### EXERCISE
Nothing below is to be printed except the lines between the line holding "Your Privacy Choices (546, 1058)" and the line holding "Pasta con Carne Macinata (794, 1650)", inclusive, each exactly as it appears.

### SUPPLIED INFORMATION
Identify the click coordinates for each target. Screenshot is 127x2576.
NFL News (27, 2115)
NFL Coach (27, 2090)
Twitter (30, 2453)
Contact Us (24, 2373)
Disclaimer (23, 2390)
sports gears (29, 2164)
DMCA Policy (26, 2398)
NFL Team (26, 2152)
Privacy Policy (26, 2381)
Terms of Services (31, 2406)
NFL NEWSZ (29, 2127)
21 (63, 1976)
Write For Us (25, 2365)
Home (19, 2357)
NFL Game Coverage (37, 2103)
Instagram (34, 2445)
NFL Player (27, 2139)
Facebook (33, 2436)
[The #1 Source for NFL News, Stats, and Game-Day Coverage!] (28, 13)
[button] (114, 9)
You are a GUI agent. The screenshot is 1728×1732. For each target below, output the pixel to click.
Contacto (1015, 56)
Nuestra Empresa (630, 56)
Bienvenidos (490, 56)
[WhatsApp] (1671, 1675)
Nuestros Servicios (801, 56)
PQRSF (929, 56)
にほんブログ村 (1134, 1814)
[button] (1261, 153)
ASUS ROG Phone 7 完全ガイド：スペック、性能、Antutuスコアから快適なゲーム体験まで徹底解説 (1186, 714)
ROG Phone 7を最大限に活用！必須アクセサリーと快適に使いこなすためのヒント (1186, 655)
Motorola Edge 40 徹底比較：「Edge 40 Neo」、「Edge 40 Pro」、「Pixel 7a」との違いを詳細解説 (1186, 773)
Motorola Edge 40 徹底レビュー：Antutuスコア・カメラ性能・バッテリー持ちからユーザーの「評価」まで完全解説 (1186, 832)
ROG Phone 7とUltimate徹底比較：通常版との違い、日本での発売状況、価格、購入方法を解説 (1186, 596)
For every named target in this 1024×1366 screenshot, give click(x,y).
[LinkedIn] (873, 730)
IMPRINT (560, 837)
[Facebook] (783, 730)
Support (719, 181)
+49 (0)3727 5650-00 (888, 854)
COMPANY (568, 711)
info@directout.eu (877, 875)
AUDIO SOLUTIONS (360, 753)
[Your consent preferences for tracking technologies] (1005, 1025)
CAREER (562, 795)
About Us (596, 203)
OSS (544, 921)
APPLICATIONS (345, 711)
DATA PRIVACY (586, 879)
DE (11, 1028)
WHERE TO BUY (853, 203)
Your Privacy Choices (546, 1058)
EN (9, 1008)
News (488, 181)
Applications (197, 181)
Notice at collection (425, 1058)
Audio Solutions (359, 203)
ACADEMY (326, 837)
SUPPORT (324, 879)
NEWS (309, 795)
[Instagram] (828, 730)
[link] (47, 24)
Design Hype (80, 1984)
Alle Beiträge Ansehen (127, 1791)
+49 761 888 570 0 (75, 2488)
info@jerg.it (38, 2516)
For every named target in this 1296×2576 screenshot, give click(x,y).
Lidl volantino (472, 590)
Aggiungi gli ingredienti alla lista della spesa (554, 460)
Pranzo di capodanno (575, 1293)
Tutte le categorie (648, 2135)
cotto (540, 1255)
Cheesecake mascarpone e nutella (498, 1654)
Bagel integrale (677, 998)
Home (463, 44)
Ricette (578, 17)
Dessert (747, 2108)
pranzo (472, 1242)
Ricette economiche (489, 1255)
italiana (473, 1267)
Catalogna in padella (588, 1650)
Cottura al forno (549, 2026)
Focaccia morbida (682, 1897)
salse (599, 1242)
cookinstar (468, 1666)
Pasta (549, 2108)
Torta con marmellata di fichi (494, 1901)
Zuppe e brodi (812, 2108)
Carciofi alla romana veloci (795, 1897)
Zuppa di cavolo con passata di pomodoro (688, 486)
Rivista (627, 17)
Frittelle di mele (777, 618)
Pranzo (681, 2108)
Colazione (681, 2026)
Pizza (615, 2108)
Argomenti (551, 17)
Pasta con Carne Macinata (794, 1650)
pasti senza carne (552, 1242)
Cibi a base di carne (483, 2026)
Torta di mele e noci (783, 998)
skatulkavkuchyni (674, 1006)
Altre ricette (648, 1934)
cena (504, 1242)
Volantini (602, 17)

### WRITTEN REPLY
Your Privacy Choices (546, 1058)
EN (9, 1008)
News (488, 181)
Applications (197, 181)
Notice at collection (425, 1058)
Audio Solutions (359, 203)
ACADEMY (326, 837)
SUPPORT (324, 879)
NEWS (309, 795)
[Instagram] (828, 730)
[link] (47, 24)
Design Hype (80, 1984)
Alle Beiträge Ansehen (127, 1791)
+49 761 888 570 0 (75, 2488)
info@jerg.it (38, 2516)
For every named target in this 1296×2576 screenshot, give click(x,y).
Lidl volantino (472, 590)
Aggiungi gli ingredienti alla lista della spesa (554, 460)
Pranzo di capodanno (575, 1293)
Tutte le categorie (648, 2135)
cotto (540, 1255)
Cheesecake mascarpone e nutella (498, 1654)
Bagel integrale (677, 998)
Home (463, 44)
Ricette (578, 17)
Dessert (747, 2108)
pranzo (472, 1242)
Ricette economiche (489, 1255)
italiana (473, 1267)
Catalogna in padella (588, 1650)
Cottura al forno (549, 2026)
Focaccia morbida (682, 1897)
salse (599, 1242)
cookinstar (468, 1666)
Pasta (549, 2108)
Torta con marmellata di fichi (494, 1901)
Zuppe e brodi (812, 2108)
Carciofi alla romana veloci (795, 1897)
Zuppa di cavolo con passata di pomodoro (688, 486)
Rivista (627, 17)
Frittelle di mele (777, 618)
Pranzo (681, 2108)
Colazione (681, 2026)
Pizza (615, 2108)
Argomenti (551, 17)
Pasta con Carne Macinata (794, 1650)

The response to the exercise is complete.